The file I used was comprised of hundreds of meshes at subsurf level 2 and 3 totaling 1.3 million vertices. No materials, no textures, AO level 4, 3 lamps, OSA 16. All were rendered with my Athlon XP Mobile 2500 chip and 512 megs of ddr400 ram. Splitting up the file into many parts did slow down the process quite a bit. I know that I split up the file into 64 parts, but I tried it with less parts (2X2 and 4X4) and the speed difference was still negative.
But, what interests me is that maybe this technology can be used to render the image over a network. Just like we currently have network renderers that render animations frame at a time on different computers, we could have a network renderer that renders parts over the network.
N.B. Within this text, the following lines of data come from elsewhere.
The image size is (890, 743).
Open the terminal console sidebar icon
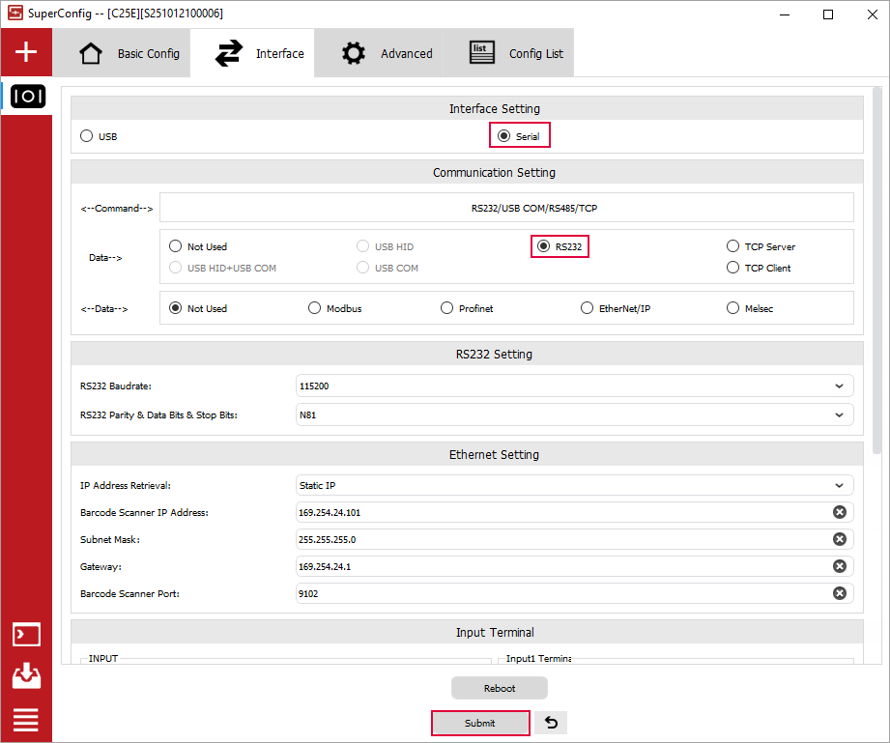pos(26,635)
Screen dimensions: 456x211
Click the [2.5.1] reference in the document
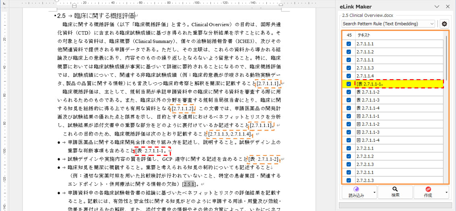pyautogui.click(x=189, y=184)
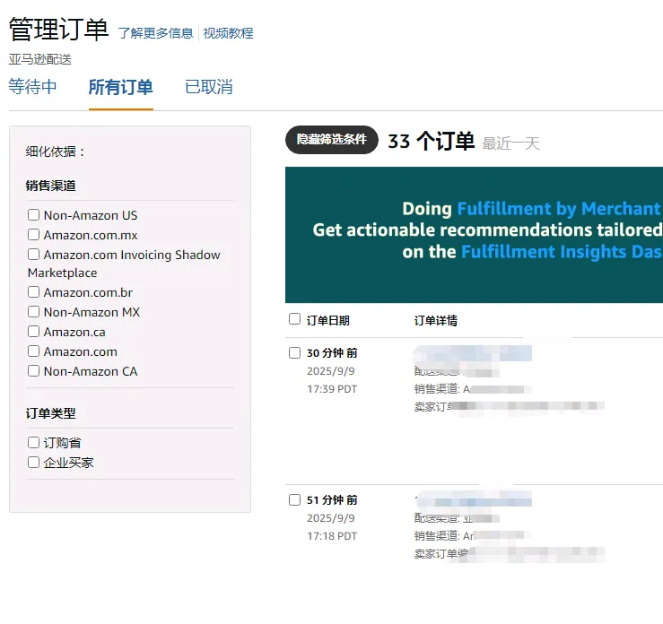Tick the select-all checkbox beside 订单日期
This screenshot has height=624, width=663.
(x=295, y=319)
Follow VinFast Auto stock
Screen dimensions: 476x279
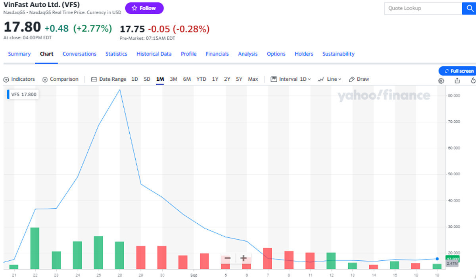pos(144,8)
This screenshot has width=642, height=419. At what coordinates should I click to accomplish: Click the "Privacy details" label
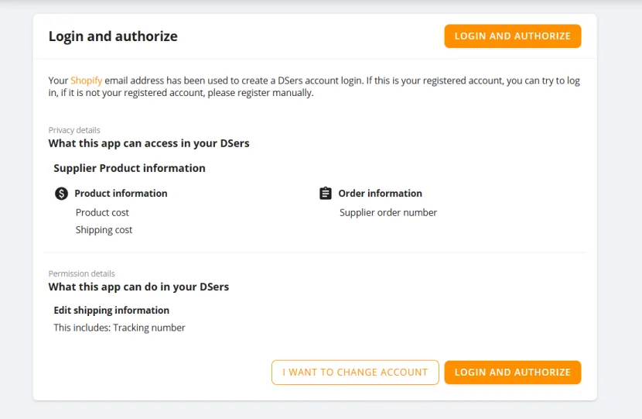click(74, 130)
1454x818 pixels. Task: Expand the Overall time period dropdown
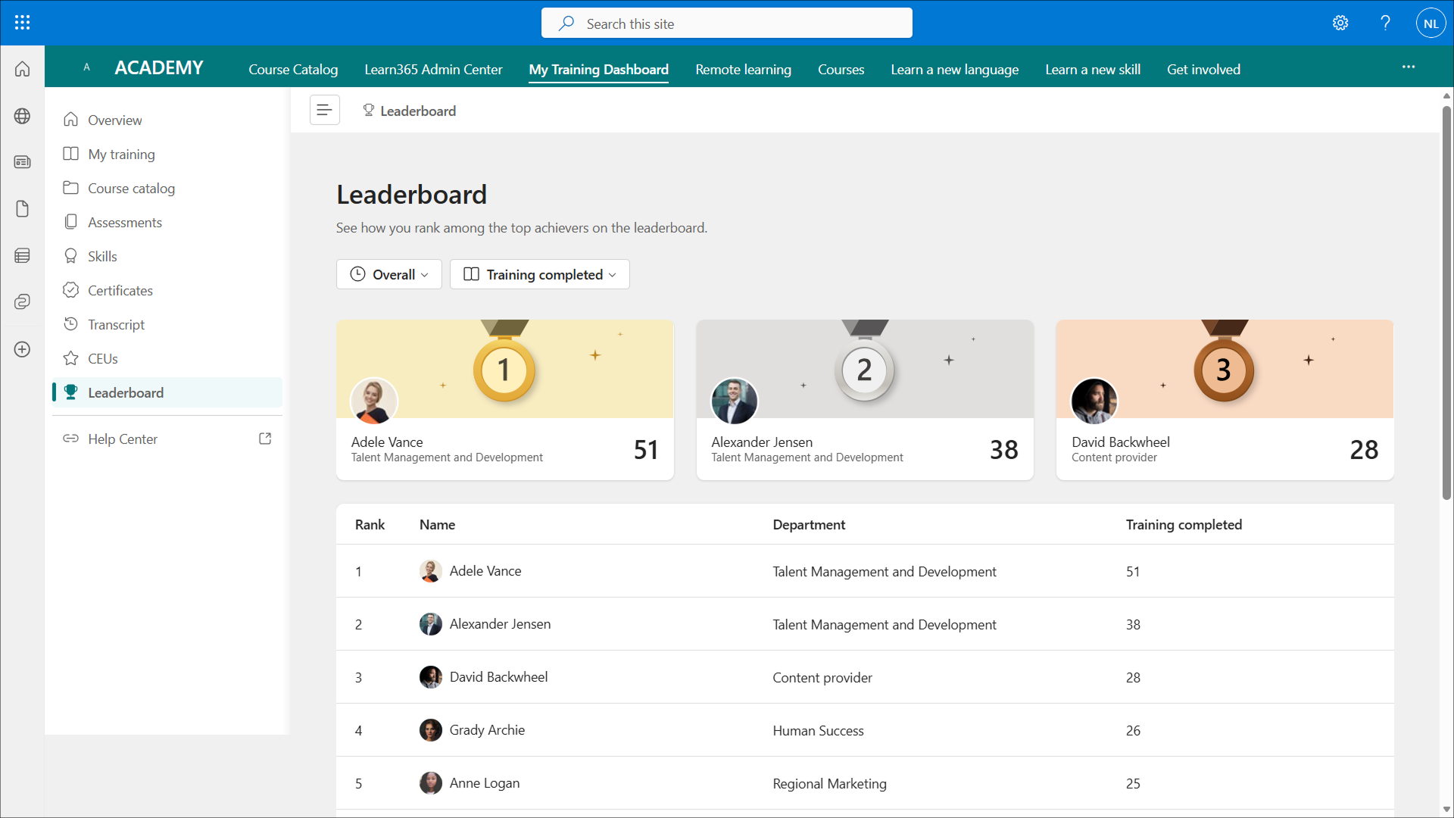[x=389, y=274]
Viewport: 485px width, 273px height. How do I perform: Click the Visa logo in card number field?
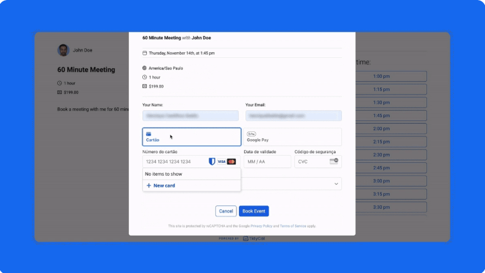pos(221,162)
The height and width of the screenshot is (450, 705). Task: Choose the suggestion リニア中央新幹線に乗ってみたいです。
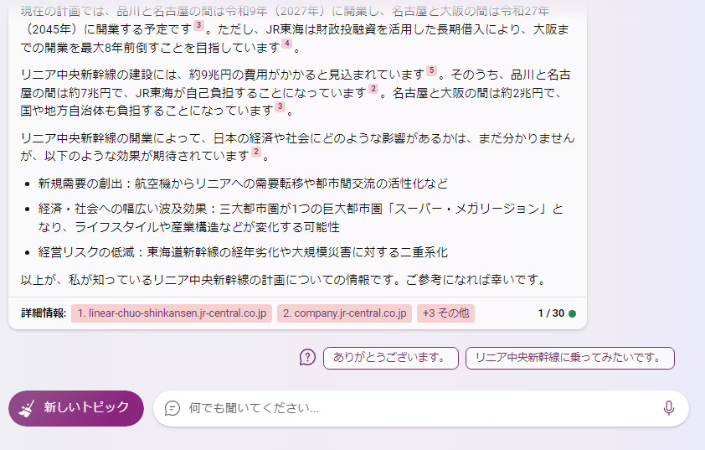point(569,358)
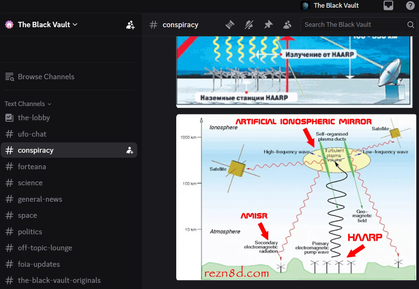Open the Threads icon in channel header
Screen dimensions: 419x289
click(x=230, y=24)
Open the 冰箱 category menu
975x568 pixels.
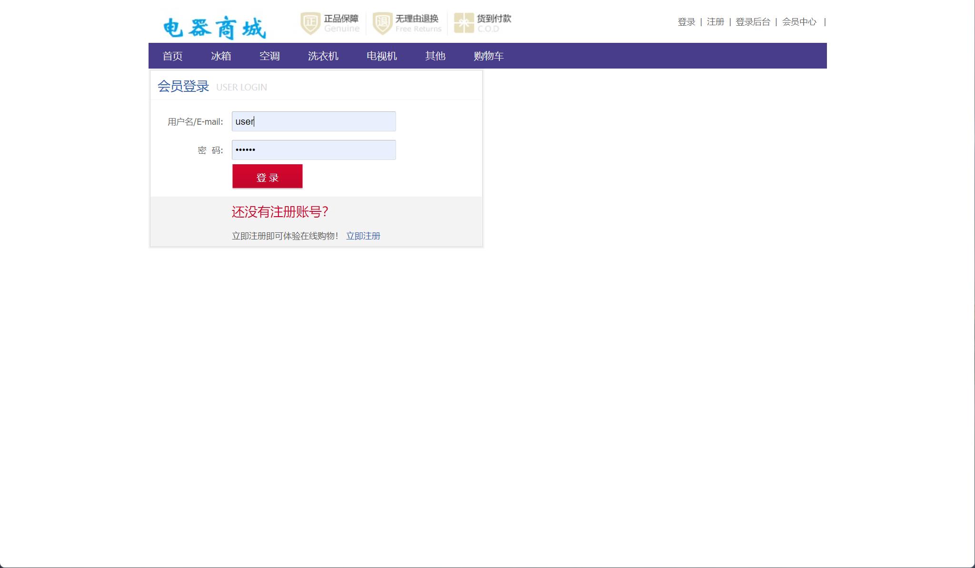click(221, 56)
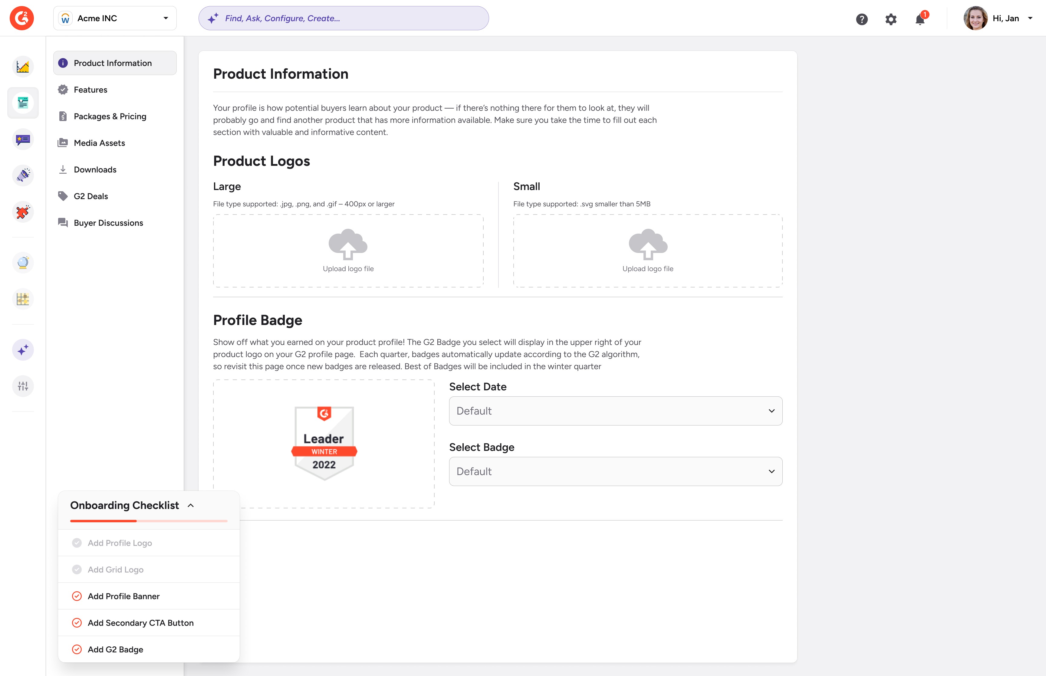
Task: Open the settings gear icon
Action: pos(891,19)
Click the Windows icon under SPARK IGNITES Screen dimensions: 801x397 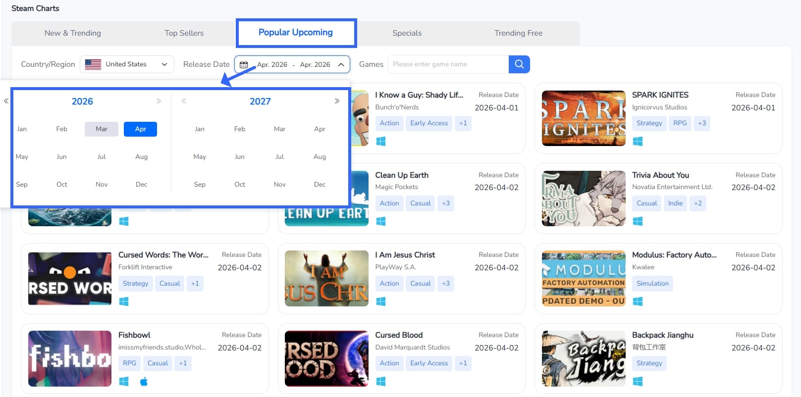click(x=638, y=142)
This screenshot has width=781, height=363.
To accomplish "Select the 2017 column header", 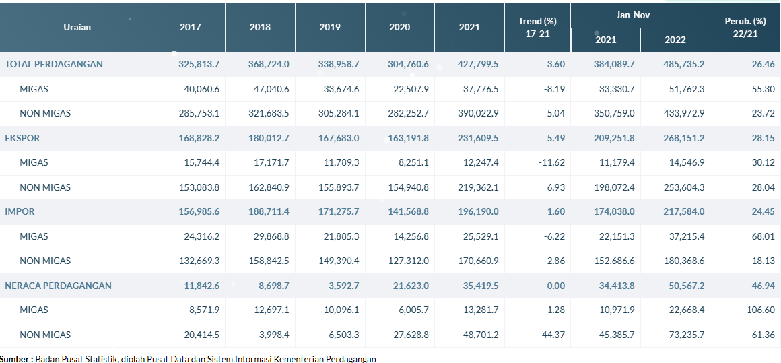I will [190, 28].
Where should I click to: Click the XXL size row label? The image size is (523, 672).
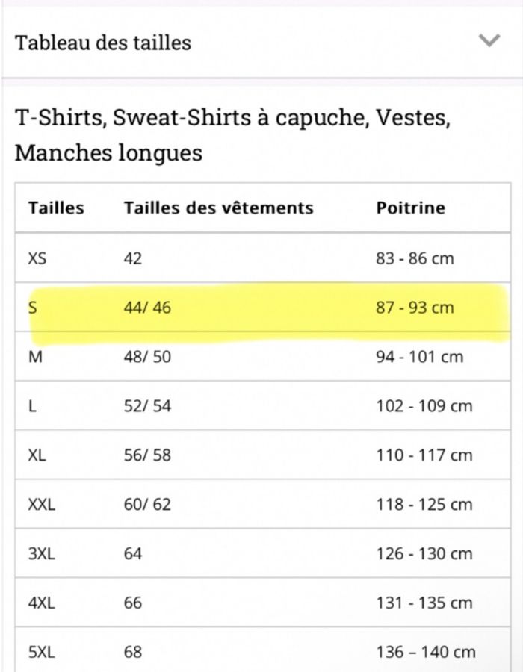[42, 505]
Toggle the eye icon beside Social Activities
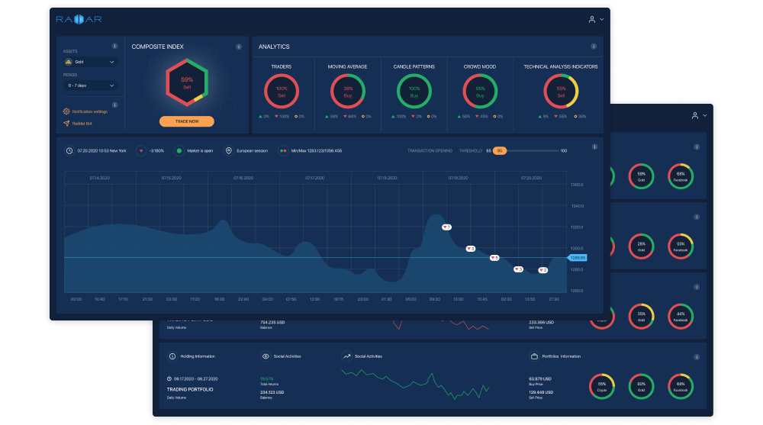The width and height of the screenshot is (763, 425). [266, 356]
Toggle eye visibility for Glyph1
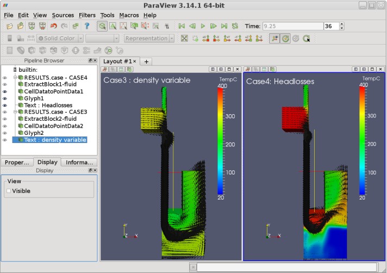This screenshot has width=387, height=273. (5, 98)
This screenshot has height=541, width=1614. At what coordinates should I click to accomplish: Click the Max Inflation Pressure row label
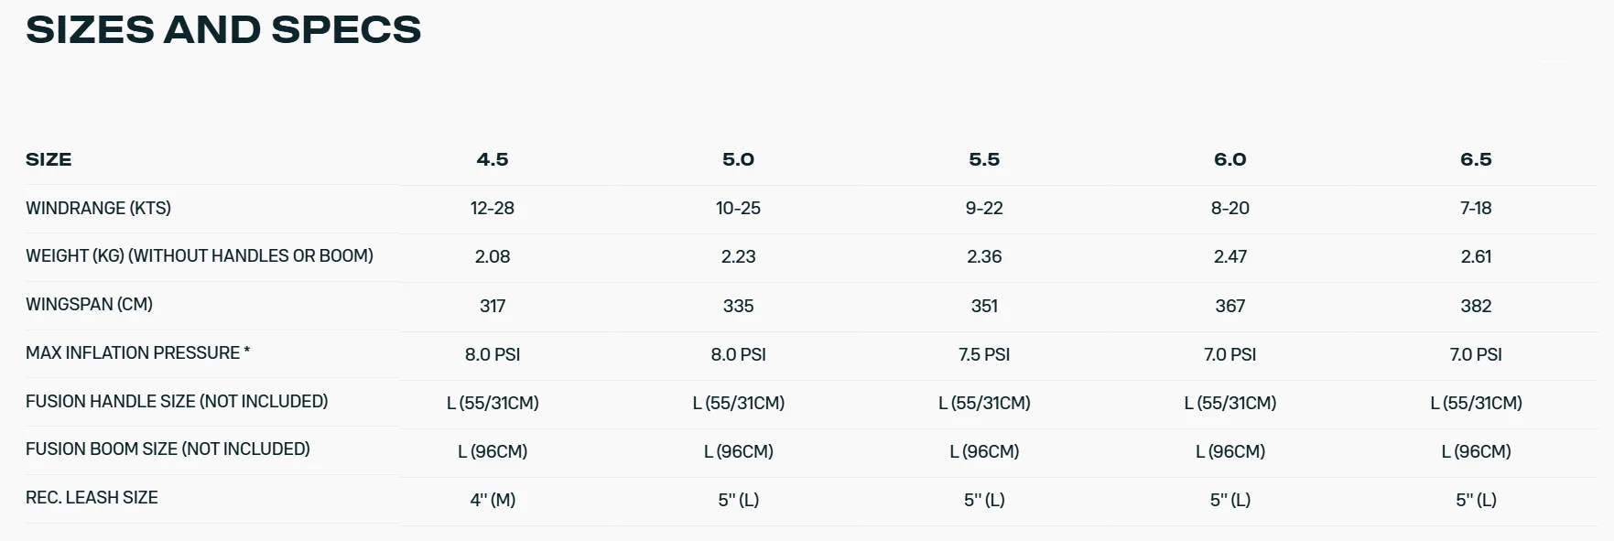(137, 352)
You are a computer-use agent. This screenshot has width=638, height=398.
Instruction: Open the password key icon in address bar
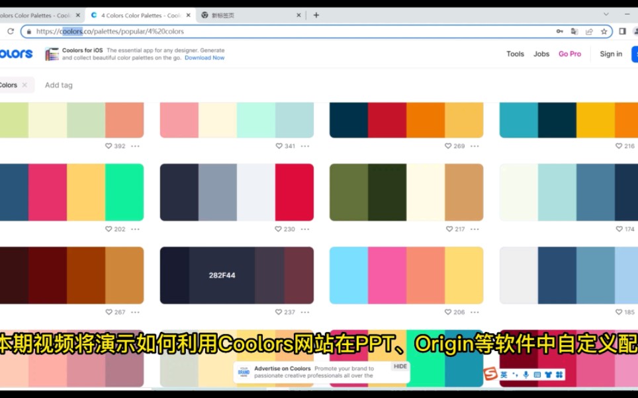(560, 31)
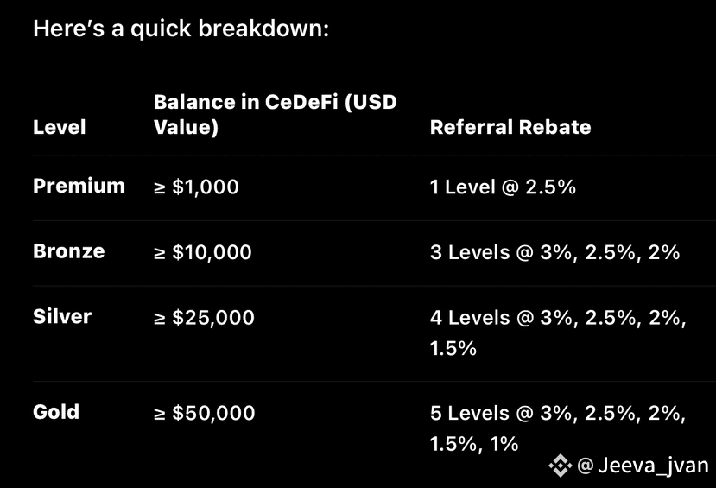Viewport: 716px width, 488px height.
Task: Click the 4 Levels rebate cell for Silver
Action: [558, 333]
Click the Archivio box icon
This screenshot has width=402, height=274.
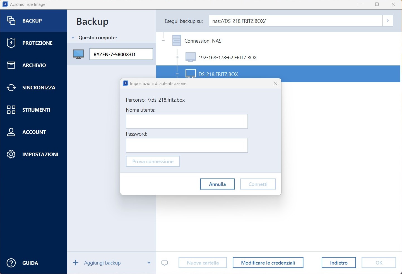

You could split up the image into a grid labeled with the alphabet on one side and numbers on the perpendicular side. Then tell one computer to render A1 and tell another computer to render A2 and another computer to render A3. Then when their done, render another part. I think this may work. Are there any coders listening? I’m going to go to blender.org to try and get some feedback.